Gewöhnlicher Aufenthalt
Der gewöhnliche Aufenthalt ist jener Ort, an dem eine Person unter Umständen verweilt, die erkennen lassen, dass sie dort nicht nur vorübergehend bleibt. Er knüpft an tatsächliche Verhältnisse an und setzt weder eine Meldung noch einen rechtmäßigen Aufenthaltstitel voraus.
Darin unterscheidet er sich vom Wohnsitz, der eine Niederlassungsabsicht verlangt, und vom Hauptwohnsitz des Melderechts, der auf den Mittelpunkt der Lebensbeziehungen abstellt.
Bedeutung hat der Begriff vor allem im internationalen Privat- und Verfahrensrecht. Er bestimmt das anwendbare Recht in Familien- und Erbsachen sowie die internationale Zuständigkeit, etwa bei Scheidung, Obsorge, Kindesentführung und im Verlassenschaftsverfahren.

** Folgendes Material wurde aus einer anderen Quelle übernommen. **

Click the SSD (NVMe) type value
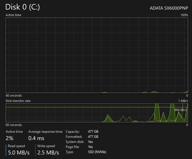The image size is (192, 159). coord(97,152)
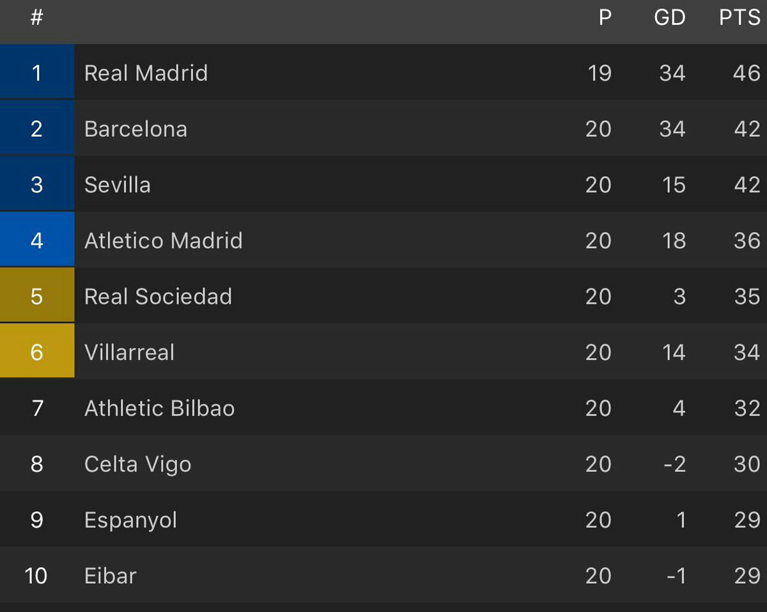The image size is (767, 612).
Task: Select Real Sociedad team name
Action: point(158,297)
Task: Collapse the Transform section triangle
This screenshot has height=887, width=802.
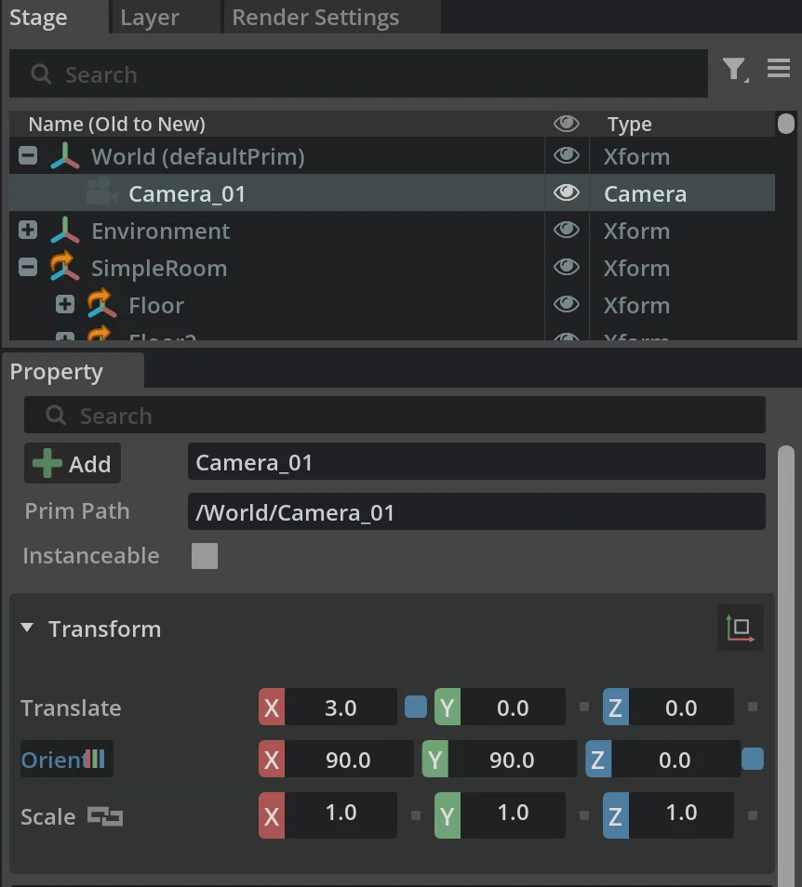Action: 27,628
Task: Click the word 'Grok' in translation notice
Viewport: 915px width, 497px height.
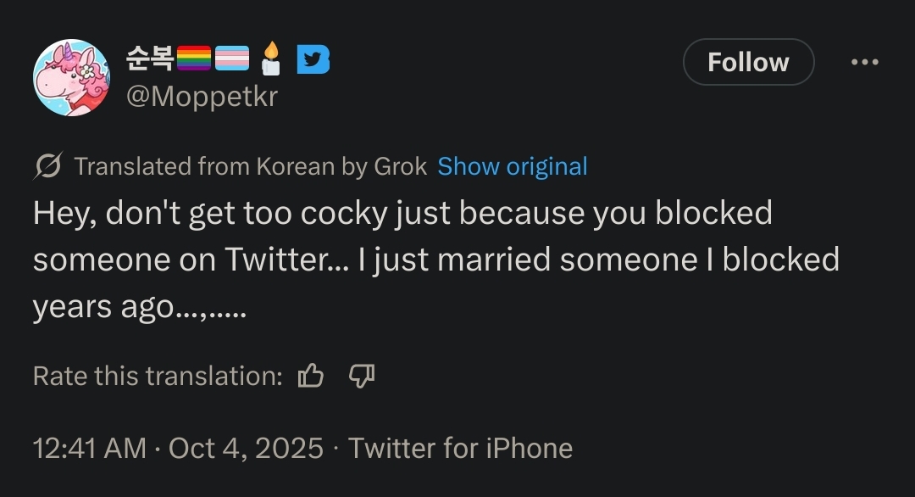Action: pyautogui.click(x=400, y=166)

Innerstaatlich knüpfen an ihn die örtliche Zuständigkeit von Gerichten und Behörden sowie zahlreiche sozial- und abgabenrechtliche Regelungen an. Bei Kindern wird auf den Ort der sozialen Integration abgestellt, was bei Übersiedlungen zu schwierigen Beurteilungen führen kann.